To use this script as a requirement rule in an Intune Win32 app deployment, follow these steps:

  1. Create the PowerShell Script: Save the provided PowerShell script as Check-InstallationWindow.ps1.
  2. Create the Win32 App:
    • Package your application using the Microsoft Win32 Content Prep Tool.
    • In the Intune portal, go to Apps > Windows > Add.
    • Select Windows app (Win32) and upload the .intunewin file created by the Content Prep Tool.
  3. Define the required settings for the Program.
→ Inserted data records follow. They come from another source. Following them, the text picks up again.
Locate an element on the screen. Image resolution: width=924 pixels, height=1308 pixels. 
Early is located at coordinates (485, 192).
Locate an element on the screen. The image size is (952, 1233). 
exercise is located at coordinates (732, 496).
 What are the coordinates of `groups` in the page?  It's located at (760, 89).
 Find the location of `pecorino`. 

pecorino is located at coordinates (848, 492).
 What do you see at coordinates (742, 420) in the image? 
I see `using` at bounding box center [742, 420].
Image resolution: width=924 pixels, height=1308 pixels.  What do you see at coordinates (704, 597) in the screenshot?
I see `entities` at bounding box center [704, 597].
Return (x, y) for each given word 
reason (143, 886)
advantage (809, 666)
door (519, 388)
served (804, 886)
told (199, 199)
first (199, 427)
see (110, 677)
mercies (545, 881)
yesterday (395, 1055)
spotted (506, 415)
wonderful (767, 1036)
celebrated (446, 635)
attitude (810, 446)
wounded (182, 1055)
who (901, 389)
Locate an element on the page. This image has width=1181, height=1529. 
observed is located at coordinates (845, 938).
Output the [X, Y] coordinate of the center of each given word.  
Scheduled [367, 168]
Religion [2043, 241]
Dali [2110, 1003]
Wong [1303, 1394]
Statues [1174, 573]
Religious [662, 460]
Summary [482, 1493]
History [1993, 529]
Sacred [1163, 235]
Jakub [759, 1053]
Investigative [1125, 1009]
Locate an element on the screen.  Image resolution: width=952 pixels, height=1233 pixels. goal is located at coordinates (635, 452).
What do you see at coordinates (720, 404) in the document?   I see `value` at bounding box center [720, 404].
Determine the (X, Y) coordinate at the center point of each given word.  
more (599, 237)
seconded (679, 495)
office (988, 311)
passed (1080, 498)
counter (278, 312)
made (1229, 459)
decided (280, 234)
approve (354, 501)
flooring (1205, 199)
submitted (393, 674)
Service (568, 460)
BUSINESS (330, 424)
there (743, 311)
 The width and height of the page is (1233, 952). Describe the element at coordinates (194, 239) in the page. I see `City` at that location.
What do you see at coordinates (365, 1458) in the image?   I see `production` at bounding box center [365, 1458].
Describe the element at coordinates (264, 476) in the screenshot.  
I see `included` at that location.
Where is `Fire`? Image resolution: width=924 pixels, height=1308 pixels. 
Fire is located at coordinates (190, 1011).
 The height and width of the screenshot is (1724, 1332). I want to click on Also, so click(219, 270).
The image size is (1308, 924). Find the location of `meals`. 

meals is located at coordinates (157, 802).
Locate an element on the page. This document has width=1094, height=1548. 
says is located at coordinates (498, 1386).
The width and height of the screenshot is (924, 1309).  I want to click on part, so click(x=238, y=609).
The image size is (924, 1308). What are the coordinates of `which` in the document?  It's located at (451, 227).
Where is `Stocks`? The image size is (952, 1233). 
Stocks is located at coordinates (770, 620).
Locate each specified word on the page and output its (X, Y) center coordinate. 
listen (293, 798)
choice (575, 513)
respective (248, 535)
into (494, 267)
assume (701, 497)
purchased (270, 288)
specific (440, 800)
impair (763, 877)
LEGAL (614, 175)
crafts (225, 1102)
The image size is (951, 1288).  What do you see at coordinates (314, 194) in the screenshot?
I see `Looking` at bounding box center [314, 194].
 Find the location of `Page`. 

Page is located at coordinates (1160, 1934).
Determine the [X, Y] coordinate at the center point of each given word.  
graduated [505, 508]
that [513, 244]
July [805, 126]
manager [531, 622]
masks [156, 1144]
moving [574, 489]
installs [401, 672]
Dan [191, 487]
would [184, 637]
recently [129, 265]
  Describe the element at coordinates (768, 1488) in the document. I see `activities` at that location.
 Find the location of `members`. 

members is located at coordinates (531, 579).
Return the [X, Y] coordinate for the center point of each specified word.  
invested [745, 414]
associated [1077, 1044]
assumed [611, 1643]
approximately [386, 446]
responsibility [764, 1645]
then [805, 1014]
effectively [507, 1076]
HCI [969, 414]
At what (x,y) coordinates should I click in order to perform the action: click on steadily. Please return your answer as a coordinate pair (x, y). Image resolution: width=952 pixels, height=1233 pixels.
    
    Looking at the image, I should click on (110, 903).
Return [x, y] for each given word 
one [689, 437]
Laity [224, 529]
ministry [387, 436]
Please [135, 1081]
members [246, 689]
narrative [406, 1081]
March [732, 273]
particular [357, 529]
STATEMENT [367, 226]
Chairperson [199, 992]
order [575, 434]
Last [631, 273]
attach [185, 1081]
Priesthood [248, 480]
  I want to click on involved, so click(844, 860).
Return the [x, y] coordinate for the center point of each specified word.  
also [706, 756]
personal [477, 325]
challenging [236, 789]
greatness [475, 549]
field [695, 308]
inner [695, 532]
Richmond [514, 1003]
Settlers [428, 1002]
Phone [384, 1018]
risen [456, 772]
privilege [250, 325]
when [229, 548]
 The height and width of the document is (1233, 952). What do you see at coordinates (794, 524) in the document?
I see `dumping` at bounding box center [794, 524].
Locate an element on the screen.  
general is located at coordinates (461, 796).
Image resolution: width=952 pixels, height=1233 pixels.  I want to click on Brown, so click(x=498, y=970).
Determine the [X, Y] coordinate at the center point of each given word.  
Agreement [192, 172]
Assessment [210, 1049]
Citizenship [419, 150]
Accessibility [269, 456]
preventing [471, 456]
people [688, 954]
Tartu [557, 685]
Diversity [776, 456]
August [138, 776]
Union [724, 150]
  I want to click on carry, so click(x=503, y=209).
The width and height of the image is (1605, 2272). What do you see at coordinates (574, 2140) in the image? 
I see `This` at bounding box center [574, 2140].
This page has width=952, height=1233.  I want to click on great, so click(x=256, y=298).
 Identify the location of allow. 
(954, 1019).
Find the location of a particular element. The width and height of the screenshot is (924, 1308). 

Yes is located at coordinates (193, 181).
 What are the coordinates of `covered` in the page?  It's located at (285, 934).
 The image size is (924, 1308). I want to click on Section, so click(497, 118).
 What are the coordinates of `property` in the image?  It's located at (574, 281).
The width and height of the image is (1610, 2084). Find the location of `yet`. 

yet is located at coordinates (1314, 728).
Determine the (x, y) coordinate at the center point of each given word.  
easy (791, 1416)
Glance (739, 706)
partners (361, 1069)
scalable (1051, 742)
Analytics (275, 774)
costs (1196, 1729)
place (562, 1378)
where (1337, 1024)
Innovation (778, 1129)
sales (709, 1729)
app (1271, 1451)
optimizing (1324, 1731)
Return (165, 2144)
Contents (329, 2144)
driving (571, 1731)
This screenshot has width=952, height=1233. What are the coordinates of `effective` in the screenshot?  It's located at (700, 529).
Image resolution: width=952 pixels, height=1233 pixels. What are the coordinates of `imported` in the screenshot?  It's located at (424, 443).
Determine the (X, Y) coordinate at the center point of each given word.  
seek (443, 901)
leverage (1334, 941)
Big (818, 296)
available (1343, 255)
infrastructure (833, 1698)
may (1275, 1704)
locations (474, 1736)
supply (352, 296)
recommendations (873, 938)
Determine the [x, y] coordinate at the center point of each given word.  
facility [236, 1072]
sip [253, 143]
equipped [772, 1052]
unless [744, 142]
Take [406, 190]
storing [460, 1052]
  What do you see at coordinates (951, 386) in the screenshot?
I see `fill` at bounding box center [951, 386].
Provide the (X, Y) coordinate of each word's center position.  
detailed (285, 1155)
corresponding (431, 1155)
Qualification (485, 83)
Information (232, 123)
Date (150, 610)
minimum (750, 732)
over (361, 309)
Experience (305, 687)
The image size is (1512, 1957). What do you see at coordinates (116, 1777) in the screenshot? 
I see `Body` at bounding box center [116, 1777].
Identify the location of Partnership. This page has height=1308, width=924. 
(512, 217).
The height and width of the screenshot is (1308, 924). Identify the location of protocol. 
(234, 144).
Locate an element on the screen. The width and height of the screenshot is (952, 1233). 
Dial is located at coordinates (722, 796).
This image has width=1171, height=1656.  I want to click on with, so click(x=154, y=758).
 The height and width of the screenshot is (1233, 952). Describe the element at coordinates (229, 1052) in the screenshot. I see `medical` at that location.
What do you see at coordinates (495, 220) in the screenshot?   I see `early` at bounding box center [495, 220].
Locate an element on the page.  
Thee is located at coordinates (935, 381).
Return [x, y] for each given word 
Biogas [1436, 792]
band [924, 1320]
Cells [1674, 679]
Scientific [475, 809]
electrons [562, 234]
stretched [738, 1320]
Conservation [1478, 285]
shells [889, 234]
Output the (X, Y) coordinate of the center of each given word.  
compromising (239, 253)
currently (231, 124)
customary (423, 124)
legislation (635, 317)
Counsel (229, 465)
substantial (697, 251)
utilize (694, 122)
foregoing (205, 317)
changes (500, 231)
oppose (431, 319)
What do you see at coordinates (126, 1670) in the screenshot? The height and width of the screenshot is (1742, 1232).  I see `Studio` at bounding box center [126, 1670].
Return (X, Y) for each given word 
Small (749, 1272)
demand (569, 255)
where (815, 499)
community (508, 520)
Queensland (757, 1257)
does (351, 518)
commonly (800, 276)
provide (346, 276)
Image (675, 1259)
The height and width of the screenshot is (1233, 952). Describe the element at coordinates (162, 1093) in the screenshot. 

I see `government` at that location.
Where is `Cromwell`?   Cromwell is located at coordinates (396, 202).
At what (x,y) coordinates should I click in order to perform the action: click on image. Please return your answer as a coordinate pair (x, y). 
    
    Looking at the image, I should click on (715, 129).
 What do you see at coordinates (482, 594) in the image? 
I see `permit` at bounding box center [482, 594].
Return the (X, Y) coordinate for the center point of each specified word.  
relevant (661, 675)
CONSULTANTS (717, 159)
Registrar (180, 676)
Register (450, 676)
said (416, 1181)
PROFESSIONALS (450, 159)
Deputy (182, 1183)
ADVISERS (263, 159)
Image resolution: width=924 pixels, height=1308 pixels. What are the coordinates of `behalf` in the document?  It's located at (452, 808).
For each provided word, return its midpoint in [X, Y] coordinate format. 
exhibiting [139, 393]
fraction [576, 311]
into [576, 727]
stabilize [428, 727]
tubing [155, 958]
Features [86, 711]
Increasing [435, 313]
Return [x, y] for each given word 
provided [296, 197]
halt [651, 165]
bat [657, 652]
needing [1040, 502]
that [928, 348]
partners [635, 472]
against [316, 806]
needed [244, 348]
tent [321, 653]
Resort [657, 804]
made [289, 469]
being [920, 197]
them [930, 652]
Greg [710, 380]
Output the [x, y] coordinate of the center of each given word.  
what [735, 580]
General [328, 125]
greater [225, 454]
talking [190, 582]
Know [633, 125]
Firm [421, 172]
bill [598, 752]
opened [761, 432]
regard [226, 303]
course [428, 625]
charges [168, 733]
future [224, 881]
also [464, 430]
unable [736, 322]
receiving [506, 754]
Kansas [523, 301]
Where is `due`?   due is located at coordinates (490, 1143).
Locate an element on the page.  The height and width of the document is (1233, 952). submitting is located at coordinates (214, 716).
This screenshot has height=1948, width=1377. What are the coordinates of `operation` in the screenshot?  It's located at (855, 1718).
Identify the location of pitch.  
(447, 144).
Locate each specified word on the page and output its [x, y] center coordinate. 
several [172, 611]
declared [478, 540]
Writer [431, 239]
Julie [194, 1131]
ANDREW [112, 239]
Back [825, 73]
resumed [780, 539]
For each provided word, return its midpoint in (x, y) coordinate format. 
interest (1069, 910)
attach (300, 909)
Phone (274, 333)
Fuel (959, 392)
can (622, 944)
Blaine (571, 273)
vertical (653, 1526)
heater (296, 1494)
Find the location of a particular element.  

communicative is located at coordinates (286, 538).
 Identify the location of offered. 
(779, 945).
  4. In the Requirements section:
    1. Select the Operating system architecture and the minimum operating system requirements.
    2. Add the Requirement Script:
      1. Select + Add to add a new requirement rule.
      2. Choose Script as the requirement type.
      3. Select the Check-InstallationWindow.ps1 script to upload it.
      4. Set Select output data type to Boolean.
      5. Set Operator to Equals.
      6. Set the Value to Yes.
  5. Define the Detection rules.
  6. Assign the App: Assign the application to the desired user or device groups.